Starting this Wednesday until July 10, The Elder Scrolls Online will be hosting a special event for all ESO Plus players. If you're not already subscribed to ESO Plus, then you'll be able to try the premium subscription and rewards service for free. So what's the deal with ESO Plus, and why are they so keen you giving it a shot? Apparently Bethesda believes that once you get a taste of what ESO Plus offers you'll be hooked. So what does it offer?

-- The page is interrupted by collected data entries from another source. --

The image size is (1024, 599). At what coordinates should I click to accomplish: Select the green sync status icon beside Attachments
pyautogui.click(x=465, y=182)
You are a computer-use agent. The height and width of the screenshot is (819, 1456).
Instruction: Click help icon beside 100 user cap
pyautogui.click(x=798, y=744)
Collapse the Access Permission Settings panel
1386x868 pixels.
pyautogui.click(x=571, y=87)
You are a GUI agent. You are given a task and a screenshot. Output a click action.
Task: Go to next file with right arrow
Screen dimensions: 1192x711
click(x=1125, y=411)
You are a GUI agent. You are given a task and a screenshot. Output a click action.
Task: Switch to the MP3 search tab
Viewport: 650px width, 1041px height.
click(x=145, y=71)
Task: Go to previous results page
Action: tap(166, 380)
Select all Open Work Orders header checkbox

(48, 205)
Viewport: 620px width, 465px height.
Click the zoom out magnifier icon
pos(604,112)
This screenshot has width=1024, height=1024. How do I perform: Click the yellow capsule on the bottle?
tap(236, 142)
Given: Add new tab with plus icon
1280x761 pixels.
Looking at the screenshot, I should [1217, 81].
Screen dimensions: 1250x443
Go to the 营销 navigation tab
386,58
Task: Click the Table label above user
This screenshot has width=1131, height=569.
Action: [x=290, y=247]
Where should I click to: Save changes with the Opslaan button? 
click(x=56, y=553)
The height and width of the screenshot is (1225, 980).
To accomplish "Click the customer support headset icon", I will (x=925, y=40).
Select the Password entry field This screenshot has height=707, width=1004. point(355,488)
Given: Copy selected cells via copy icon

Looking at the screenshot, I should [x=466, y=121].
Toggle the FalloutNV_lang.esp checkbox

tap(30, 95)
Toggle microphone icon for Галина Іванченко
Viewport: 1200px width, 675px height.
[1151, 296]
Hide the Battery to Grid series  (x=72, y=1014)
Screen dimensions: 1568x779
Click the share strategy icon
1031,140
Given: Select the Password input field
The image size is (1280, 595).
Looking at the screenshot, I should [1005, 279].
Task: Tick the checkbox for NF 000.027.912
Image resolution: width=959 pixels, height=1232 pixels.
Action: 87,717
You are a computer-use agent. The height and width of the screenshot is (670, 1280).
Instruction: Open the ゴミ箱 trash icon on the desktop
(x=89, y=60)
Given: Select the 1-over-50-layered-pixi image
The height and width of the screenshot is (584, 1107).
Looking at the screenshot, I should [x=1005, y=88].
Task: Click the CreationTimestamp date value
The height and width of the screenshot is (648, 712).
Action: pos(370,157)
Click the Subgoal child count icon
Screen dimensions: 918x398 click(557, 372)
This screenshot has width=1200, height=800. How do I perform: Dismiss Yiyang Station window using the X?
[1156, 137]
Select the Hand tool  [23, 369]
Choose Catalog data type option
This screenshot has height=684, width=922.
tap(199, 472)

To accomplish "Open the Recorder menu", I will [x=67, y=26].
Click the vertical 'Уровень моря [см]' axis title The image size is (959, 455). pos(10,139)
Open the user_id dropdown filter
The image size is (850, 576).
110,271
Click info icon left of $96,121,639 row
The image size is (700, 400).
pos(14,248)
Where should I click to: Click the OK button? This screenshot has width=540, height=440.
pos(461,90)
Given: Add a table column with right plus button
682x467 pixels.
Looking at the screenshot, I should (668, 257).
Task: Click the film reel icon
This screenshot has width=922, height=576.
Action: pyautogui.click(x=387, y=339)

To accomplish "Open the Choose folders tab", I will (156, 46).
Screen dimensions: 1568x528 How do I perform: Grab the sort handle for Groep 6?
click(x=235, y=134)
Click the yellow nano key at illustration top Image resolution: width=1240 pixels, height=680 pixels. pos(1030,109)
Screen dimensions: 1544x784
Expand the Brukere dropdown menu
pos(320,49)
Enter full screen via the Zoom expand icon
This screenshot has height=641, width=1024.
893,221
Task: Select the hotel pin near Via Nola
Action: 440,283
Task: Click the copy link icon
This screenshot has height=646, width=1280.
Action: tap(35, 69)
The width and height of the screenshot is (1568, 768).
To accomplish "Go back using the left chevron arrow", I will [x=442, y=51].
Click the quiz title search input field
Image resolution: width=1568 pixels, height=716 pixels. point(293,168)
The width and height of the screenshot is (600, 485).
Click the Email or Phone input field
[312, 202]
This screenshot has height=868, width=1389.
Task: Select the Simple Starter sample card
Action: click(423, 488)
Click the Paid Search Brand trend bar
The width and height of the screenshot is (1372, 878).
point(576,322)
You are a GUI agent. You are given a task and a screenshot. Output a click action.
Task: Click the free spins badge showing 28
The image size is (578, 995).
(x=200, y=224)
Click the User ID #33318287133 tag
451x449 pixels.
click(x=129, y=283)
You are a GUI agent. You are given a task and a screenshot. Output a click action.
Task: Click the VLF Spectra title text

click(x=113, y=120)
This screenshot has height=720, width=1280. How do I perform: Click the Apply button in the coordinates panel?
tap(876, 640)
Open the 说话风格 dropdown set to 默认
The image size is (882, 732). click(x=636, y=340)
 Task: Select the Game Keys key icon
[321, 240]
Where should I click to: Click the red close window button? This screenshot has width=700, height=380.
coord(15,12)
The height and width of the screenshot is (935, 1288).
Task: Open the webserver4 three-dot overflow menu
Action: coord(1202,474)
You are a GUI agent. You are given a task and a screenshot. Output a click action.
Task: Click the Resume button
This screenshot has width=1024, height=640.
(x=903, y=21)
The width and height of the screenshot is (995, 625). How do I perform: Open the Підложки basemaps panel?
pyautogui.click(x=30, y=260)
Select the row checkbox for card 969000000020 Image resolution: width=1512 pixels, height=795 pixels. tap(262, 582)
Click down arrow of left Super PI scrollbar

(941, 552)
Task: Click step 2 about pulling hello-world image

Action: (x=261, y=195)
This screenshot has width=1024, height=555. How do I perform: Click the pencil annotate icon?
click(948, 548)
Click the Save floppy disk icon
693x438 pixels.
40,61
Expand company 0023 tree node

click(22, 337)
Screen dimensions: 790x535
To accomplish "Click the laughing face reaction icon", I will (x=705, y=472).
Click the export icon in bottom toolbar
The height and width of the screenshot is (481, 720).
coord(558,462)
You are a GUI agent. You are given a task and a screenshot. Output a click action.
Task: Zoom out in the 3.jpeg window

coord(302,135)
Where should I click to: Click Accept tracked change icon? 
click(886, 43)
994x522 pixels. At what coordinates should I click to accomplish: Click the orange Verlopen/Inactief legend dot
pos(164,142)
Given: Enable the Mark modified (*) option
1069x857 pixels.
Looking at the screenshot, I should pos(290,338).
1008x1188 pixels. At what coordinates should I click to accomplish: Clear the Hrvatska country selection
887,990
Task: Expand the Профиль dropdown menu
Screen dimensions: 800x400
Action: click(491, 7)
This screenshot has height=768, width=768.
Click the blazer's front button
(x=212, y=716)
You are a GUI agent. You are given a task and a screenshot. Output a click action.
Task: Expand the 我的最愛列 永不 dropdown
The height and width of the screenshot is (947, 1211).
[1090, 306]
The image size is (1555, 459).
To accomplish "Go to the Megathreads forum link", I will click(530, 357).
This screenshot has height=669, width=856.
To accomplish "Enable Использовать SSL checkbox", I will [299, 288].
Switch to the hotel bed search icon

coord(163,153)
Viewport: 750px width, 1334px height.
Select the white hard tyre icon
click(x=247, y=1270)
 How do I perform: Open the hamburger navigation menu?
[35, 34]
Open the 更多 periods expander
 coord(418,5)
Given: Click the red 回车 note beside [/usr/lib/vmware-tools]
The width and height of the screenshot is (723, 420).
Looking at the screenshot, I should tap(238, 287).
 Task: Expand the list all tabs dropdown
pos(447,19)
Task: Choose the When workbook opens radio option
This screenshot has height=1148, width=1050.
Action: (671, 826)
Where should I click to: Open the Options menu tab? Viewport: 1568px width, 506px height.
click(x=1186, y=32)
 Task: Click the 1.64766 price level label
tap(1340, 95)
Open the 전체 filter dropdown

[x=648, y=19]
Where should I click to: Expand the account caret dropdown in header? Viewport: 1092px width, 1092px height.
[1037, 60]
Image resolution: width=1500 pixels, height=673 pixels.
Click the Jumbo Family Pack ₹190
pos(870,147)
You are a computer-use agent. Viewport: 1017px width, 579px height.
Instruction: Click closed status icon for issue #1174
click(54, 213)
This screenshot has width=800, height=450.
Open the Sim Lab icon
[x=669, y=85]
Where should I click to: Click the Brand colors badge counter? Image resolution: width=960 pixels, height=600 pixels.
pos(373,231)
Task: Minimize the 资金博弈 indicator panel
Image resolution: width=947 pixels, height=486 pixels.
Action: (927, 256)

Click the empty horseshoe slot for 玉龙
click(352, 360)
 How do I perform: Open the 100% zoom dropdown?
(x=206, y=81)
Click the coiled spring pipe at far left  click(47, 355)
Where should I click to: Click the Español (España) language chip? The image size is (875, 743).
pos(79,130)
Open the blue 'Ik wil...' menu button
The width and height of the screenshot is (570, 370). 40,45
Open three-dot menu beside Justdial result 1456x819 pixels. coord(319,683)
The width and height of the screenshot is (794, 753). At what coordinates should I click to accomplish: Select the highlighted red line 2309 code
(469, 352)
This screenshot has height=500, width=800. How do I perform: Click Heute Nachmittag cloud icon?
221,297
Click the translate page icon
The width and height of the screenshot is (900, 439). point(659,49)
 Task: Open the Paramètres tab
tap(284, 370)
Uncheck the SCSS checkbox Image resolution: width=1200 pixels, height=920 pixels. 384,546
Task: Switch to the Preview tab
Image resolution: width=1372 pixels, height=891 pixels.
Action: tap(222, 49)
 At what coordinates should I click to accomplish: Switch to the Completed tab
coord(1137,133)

"ESO Plus is an optional subscription for The Elder Scrolls Online that rewards members with a host of benefits, including access to DLC game pack content and other in-game 'quality of life' bonuses, including:
Full access to all DLC game packs, including Imperial City, Orsinium, Thieves Guild, Dark Brotherhood, and Shadows of the Hist – that's a bunch of new zones, hours and hours of new quests, additional dungeons, and more!
1,500 Crowns per month to spend on the in-game store (paid members only – the Free Trial will not reward 1,500 Crowns)
Unlimited storage for crafting materials
Double bank space for your account
A 10% increase to Experience and Gold acquisition, Crafting Inspiration, and Trait Research
Double Furnishings and Collectibles space in player housing
Exclusive ability to dye costumes"
As you may know, unlike most MMOs The Elder Scrolls online does not require a monthly subscription fee to play. You can play the game all you'd like after buying the base version, but ESO Plus is Bethesda's way of making a monthly subscription fee worth your while. If you haven't logged in in a few weeks, now would be the time.
To activate your free ESO Plus trial, you'll need to head over to the Crown Store and check out the Featured Category. There you'll see an option to begin your ESO Plus free trial. Fire that sucker up and you'll have five days to enjoy most of the ESO Plus benefits, some discounts excepted. There will also be exclusive rewards during this period meant solely for current ESO Plus subscribers that won't be meted out to free trial members, but hey, you can't argue with free benefits, right?